Attributes are metadata that can be applied to lists in kdb+ to allow certain optimisations to be made when working with data. Since columns are lists, these optimisations will also apply to tables.
Typically for TAQ data on-disk, the parted attribute will be applied to the sym column, since this is one of the most frequently accessed columns. This can be confirmed by checking the metadata for a table using the meta keyword, which shows column names (c), datatypes (t), foreign keys (f), and attributes (a).
In the following example trade data is brought into memory (tr) and the parted attribute is deliberately removed (trn) so that query performance can be compared.
With the parted attribute applied, query performance when accessing the column sym is massively improved.
One caveat is that if constraining the attribute column with a list of values (for example, using the keyword in), the attribute only gives a boost for the first item in the list.
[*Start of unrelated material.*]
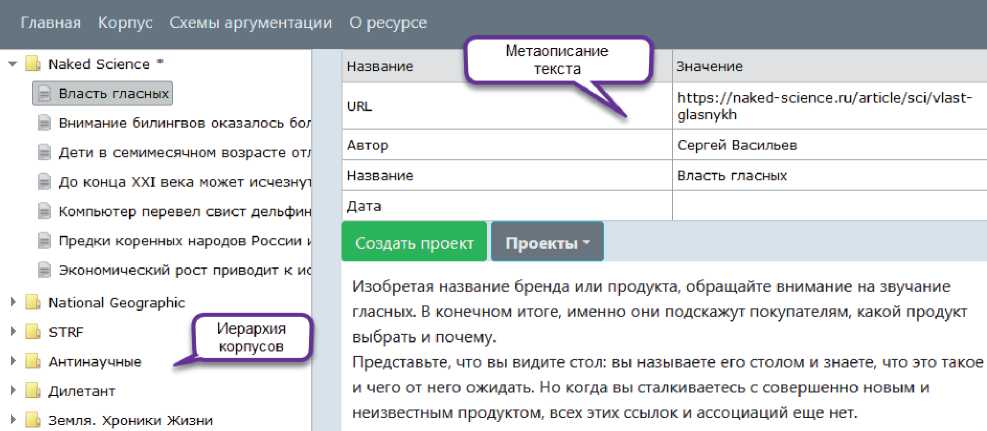Click the Дилетант folder icon
Image resolution: width=987 pixels, height=431 pixels.
tap(32, 391)
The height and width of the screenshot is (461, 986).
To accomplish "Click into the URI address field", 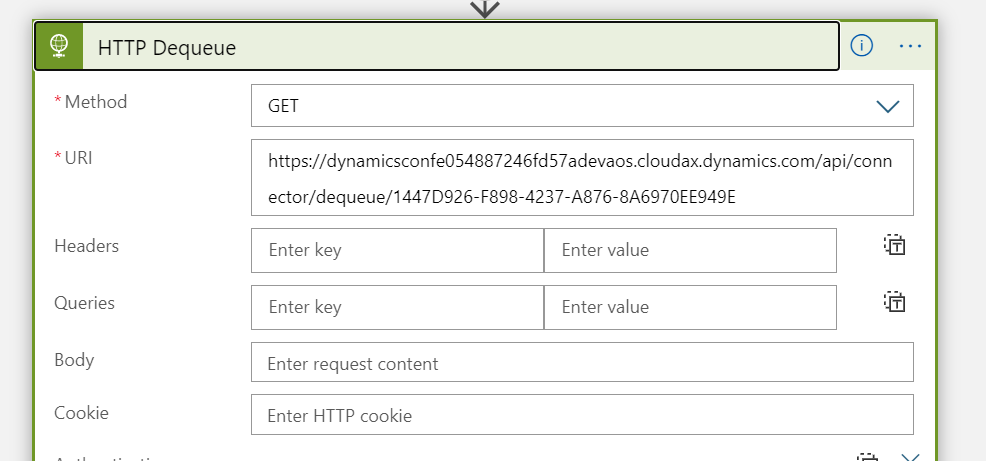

To boost performance for all values, a lambda can be constructed so that each value can be passed in separately and benefit from the attribute. This can lead to reduced execution time, even with the overhead of using raze to collapse the results into a single table.
This improvement is not guaranteed and, in some circumstances, using a lambda will result in degraded performance.
It should be noted that the performance boost for attributes only applies if the attribute column is filtered first (or immediately following the partition column for partitioned data). If querying by other columns first, the attribute no longer applies to a subset of the original data, which can be seen below. As a result, performance may negatively impacted.
Ordering of Constraints
To further optimise queries, constraints should typically be organised from most to least restrictive—that is, those constraints that reduce the number of rows by the most to the least. In the following example filtering by size first gives a greater reduction than filtering by price. Ordering the constraints to filter by size first results in better performance.
Using Minimal Columns
By default, q selects all columns but selecting fewer columns will greatly reduce memory consumption. Query performance can therefore be improved by selecting only the necessary columns. When dealing with tables on-disk, only those columns referenced will be pulled into memory.
Selecting Subsets of Columns
For retrieving a subset of columns from non-partitioned tables, the take # operator is more performant than using a select statement. This can be seen from the example below using the trade data previously brought into memory (tr).
The drawbacks of using take # are that it does not work on partitioned tables, and it does not allow for where phrase filtering to be applied, so is useful only if selecting whole columns.
The kdb+ paradigm for counting rows in a table is to use the virtual index column i, which is present in all tables and can therefore be used when the schema is unknown. Virtual columns are created on demand when referenced and will degrade performance. It is recommended to instead reference a column present in the table, which requires knowledge of the schema beforehand.
The datasets used here are small relative to those seen in production systems, but the general principals apply at scale. Using poorly optimised queries on large datasets can introduce significant problems and may impact the system and users negatively.
The concepts presented in this article form a general guideline, and real-world performance will vary.
In summary, to optimise query performance users should apply the described concepts in the following priority order:
- When querying partitioned tables, filtering by the partition column should be done first.
- Columns with attributes applied should be filtered next.
- Remaining constraints should be ordered from most to least restrictive.
- Only select the columns necessary to complete the query.
- When counting rows in a table, use column names rather than the virtual i column.